***** Material for the task
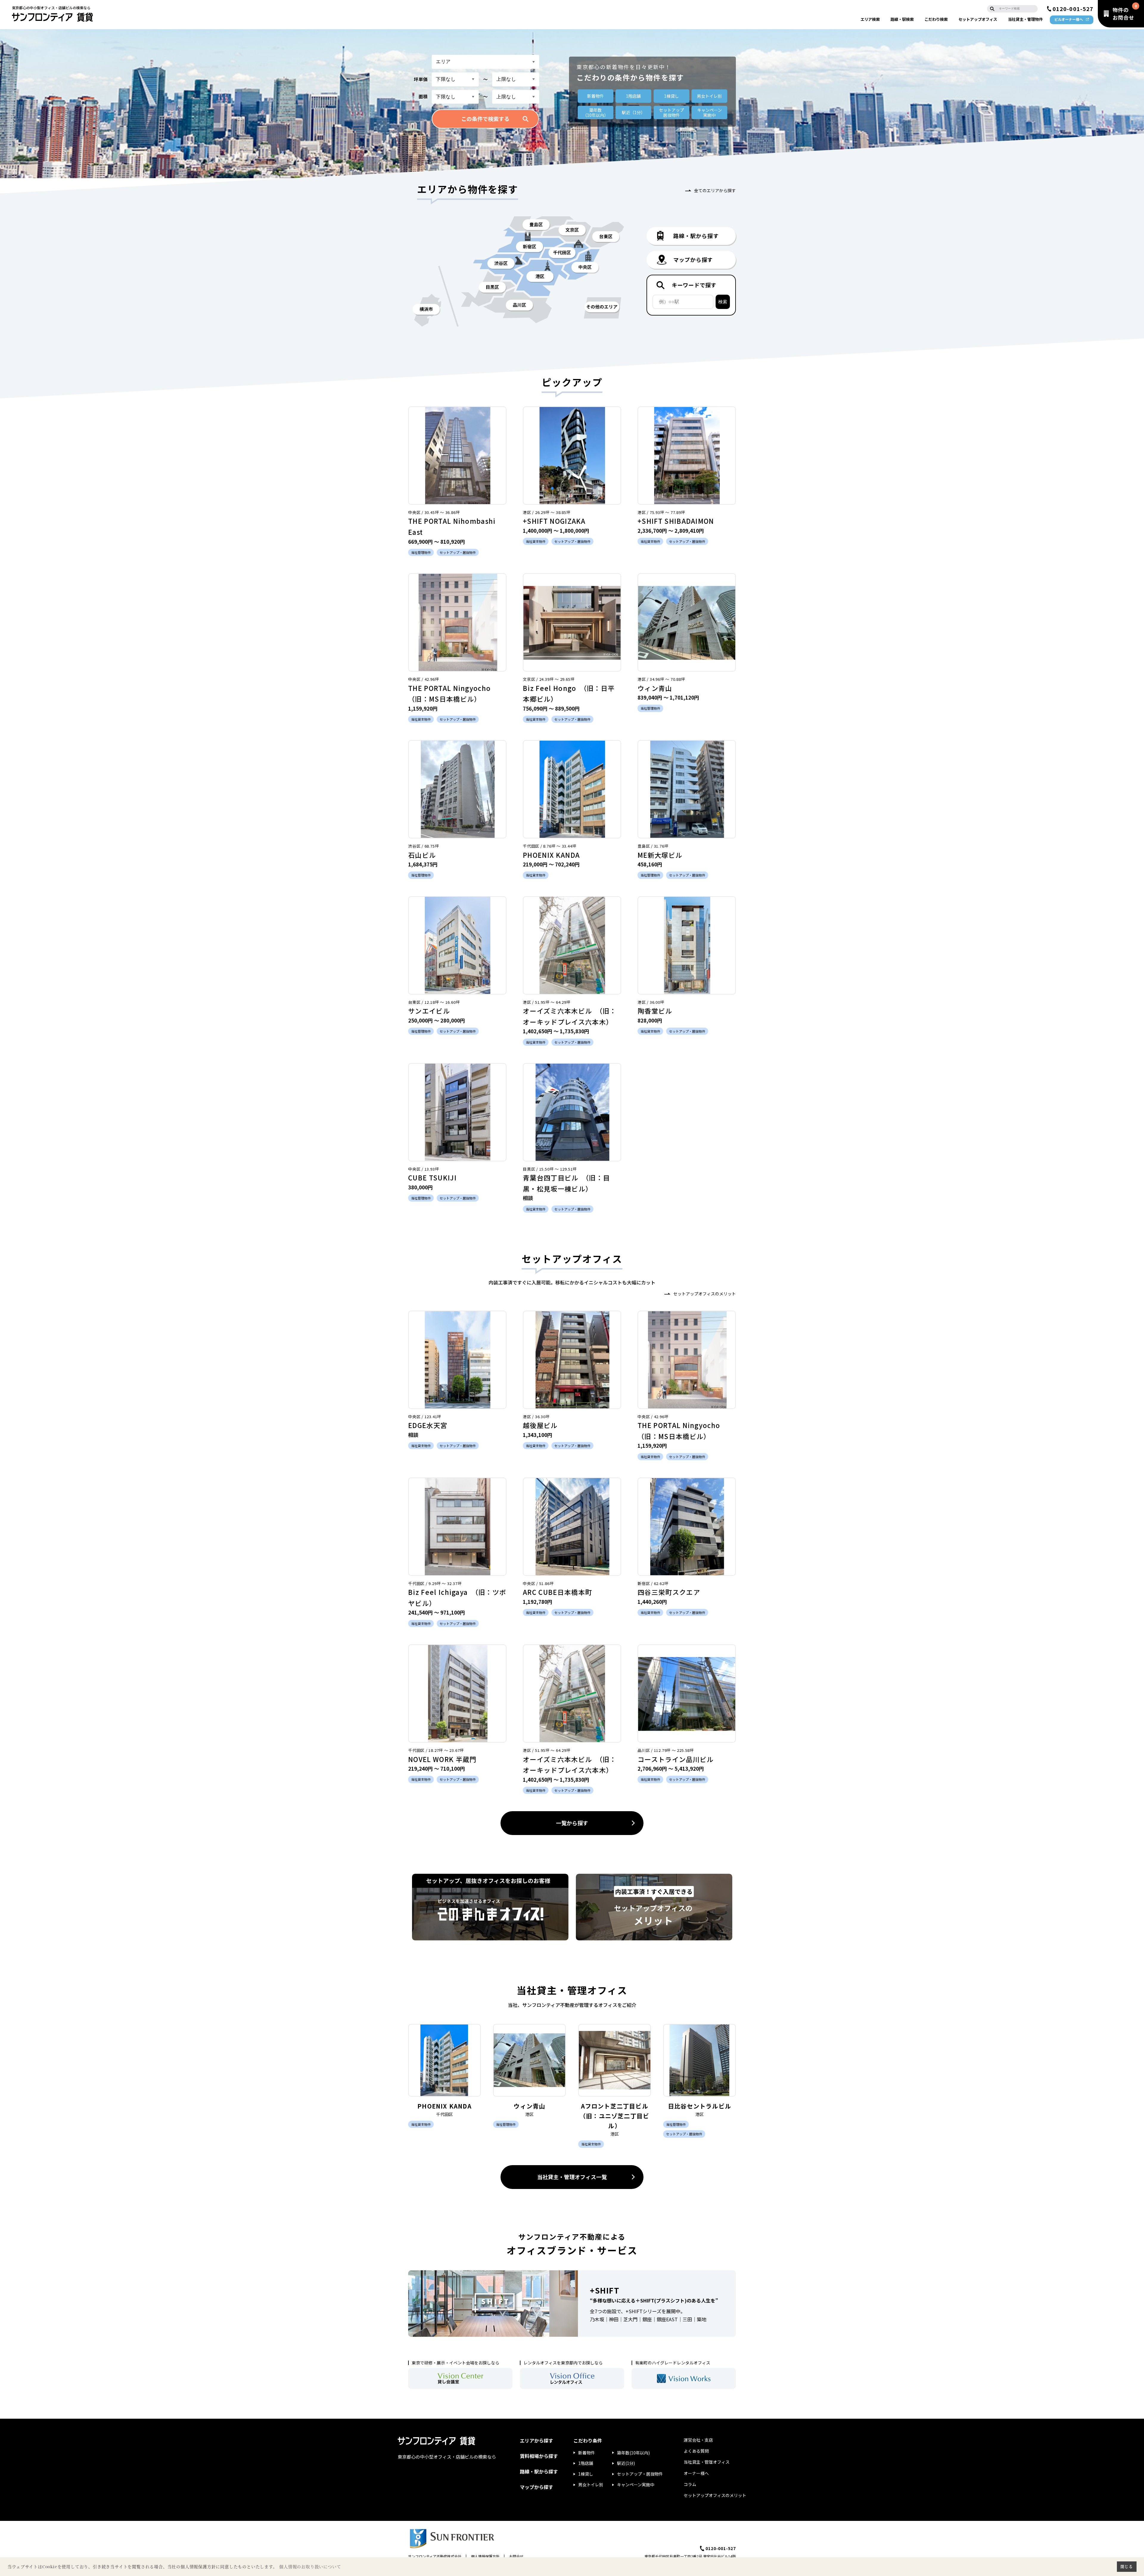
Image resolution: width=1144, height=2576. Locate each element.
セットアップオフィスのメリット (704, 1294)
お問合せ (516, 2556)
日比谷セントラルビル (699, 2106)
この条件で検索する (485, 118)
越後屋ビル (540, 1425)
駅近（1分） (633, 112)
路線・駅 (902, 19)
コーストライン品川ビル (676, 1759)
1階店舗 (633, 96)
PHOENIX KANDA (551, 855)
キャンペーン (709, 112)
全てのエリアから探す (715, 190)
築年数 (595, 112)
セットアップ (977, 19)
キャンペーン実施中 (635, 2485)
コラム (690, 2484)
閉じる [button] (1126, 2566)
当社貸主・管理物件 (1025, 19)
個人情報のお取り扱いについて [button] (310, 2566)
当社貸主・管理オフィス (707, 2462)
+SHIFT (604, 2290)
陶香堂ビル (655, 1010)
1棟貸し (671, 96)
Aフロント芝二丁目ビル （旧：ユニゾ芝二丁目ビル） (617, 2116)
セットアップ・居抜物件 (640, 2474)
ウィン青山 (655, 688)
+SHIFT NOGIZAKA (554, 521)
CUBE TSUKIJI (432, 1177)
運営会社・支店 (698, 2440)
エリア (870, 19)
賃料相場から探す (539, 2456)
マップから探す (536, 2486)
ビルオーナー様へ (1068, 19)
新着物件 (595, 96)
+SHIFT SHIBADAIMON (676, 521)
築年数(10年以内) (633, 2453)
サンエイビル (429, 1010)
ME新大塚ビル (660, 855)
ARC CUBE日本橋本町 (557, 1592)
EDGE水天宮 (427, 1425)
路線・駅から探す (539, 2471)
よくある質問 (696, 2451)
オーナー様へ (696, 2473)
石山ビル (422, 855)
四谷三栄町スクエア (669, 1592)
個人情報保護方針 (485, 2556)
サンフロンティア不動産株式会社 (434, 2556)
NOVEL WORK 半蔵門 (442, 1759)
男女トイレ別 (709, 96)
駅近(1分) (626, 2463)
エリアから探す (536, 2440)
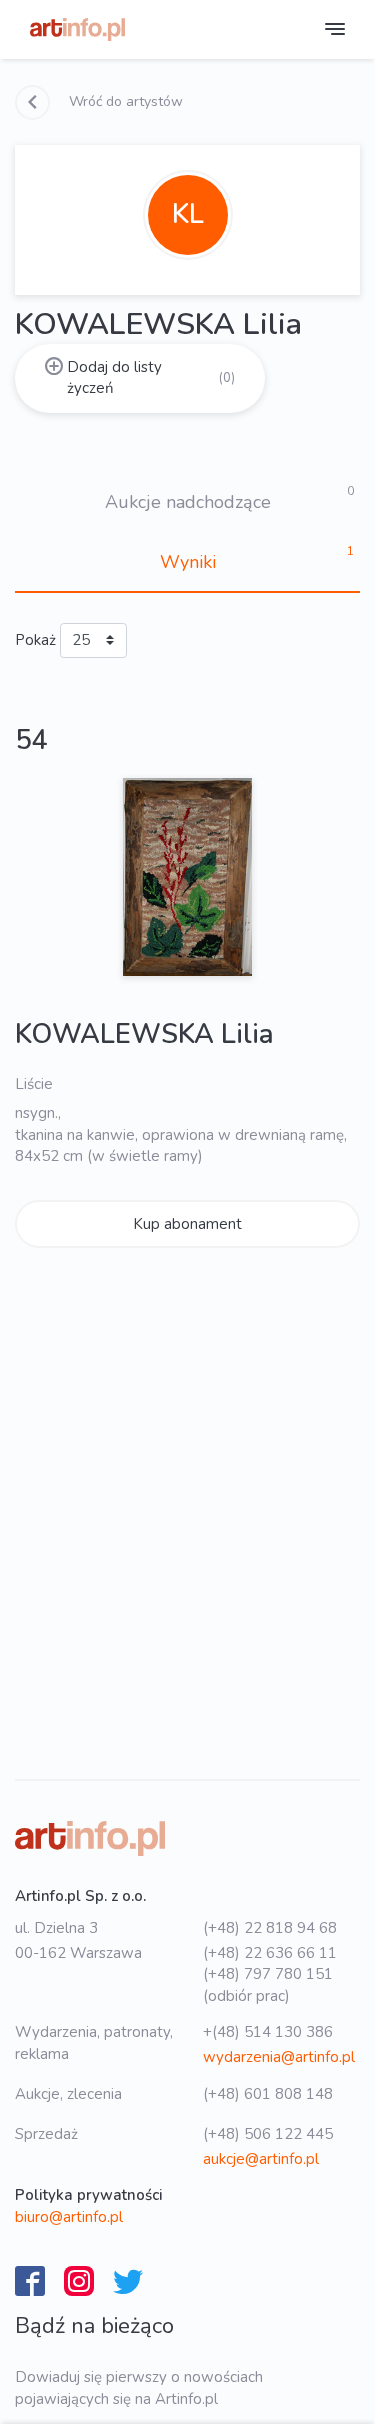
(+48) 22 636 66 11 (270, 1953)
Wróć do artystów (124, 101)
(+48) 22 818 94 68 (270, 1928)
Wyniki (188, 562)
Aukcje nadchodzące (188, 502)
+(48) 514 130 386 (268, 2032)
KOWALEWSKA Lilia (144, 1034)
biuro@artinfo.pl (69, 2217)
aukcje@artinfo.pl (261, 2159)
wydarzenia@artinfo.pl (279, 2057)
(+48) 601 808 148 (268, 2094)
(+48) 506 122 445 (268, 2134)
**********
= Try it =
Restate exactly, please, only the lines between the start of the data and the line containing "コラム (690, 2484)", both ends included, skipping the pictures.

= The completed task =
Image resolution: width=1144, height=2576. Locate each element.
セットアップオフィスのメリット (704, 1294)
お問合せ (516, 2556)
日比谷セントラルビル (699, 2106)
この条件で検索する (485, 118)
越後屋ビル (540, 1425)
駅近（1分） (633, 112)
路線・駅 (902, 19)
コーストライン品川ビル (676, 1759)
1階店舗 (633, 96)
PHOENIX KANDA (551, 855)
キャンペーン (709, 112)
全てのエリアから探す (715, 190)
築年数 (595, 112)
セットアップ (977, 19)
キャンペーン実施中 (635, 2485)
コラム (690, 2484)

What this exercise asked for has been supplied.